The required output is a single number: how many lines of the material contain the string "will".

• [Extracted entries]:
- Opening Delimiter -
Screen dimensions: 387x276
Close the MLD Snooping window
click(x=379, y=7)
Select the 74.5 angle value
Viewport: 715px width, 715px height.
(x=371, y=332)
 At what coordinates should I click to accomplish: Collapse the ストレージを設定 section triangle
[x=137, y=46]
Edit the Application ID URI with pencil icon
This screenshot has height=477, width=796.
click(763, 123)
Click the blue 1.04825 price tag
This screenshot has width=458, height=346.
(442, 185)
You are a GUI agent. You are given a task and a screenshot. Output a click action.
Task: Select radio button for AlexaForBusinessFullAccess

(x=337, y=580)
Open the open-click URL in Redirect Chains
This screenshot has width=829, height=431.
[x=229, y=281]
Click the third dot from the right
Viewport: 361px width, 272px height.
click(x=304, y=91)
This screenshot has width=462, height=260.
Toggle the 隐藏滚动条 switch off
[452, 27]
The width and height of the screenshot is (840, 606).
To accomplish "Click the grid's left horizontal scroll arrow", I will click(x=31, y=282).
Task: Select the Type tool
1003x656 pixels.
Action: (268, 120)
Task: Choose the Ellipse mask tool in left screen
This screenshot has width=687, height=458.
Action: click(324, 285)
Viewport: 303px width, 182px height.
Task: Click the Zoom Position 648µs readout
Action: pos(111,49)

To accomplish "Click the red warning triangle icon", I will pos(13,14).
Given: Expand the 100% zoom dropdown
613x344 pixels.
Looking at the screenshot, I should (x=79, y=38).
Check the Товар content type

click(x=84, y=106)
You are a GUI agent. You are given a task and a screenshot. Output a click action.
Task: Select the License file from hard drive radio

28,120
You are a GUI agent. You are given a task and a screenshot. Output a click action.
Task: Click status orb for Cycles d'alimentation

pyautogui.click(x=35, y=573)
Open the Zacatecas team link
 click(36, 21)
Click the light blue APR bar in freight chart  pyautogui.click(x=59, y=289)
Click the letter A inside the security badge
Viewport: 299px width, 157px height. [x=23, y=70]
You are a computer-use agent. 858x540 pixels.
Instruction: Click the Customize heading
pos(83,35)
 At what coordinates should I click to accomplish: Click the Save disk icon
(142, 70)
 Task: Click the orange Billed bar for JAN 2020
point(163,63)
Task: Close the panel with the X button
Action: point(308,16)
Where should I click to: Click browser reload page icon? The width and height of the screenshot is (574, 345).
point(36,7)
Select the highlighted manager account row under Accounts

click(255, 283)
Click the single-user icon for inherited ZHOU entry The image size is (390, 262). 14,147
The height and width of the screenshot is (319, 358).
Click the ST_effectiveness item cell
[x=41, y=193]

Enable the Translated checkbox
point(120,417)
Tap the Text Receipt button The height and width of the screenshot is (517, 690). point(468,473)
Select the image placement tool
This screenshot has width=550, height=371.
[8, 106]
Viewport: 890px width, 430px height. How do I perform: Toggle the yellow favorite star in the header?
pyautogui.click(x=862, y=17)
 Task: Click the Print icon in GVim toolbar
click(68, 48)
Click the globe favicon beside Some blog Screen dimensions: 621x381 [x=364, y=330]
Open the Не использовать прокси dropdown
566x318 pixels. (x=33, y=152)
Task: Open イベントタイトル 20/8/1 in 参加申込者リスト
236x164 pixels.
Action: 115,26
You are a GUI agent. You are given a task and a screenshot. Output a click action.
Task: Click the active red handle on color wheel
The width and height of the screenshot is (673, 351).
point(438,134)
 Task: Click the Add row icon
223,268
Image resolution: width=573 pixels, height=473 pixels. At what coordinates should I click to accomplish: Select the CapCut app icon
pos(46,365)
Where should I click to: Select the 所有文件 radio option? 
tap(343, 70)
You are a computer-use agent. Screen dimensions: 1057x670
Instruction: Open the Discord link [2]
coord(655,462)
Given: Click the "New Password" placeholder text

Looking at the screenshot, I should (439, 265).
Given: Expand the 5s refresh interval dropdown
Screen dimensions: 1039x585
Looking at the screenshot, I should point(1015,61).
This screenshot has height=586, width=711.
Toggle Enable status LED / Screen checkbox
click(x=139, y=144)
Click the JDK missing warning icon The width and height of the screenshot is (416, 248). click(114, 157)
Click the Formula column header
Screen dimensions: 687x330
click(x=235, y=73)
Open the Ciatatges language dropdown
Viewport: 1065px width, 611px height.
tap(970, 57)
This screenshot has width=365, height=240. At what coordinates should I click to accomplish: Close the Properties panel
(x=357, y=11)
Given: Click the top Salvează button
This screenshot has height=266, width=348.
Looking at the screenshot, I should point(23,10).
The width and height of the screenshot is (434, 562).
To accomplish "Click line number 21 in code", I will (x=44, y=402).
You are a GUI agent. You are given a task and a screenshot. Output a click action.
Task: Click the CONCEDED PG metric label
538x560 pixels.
- Closing Delimiter -
• [Finished exercise]: 3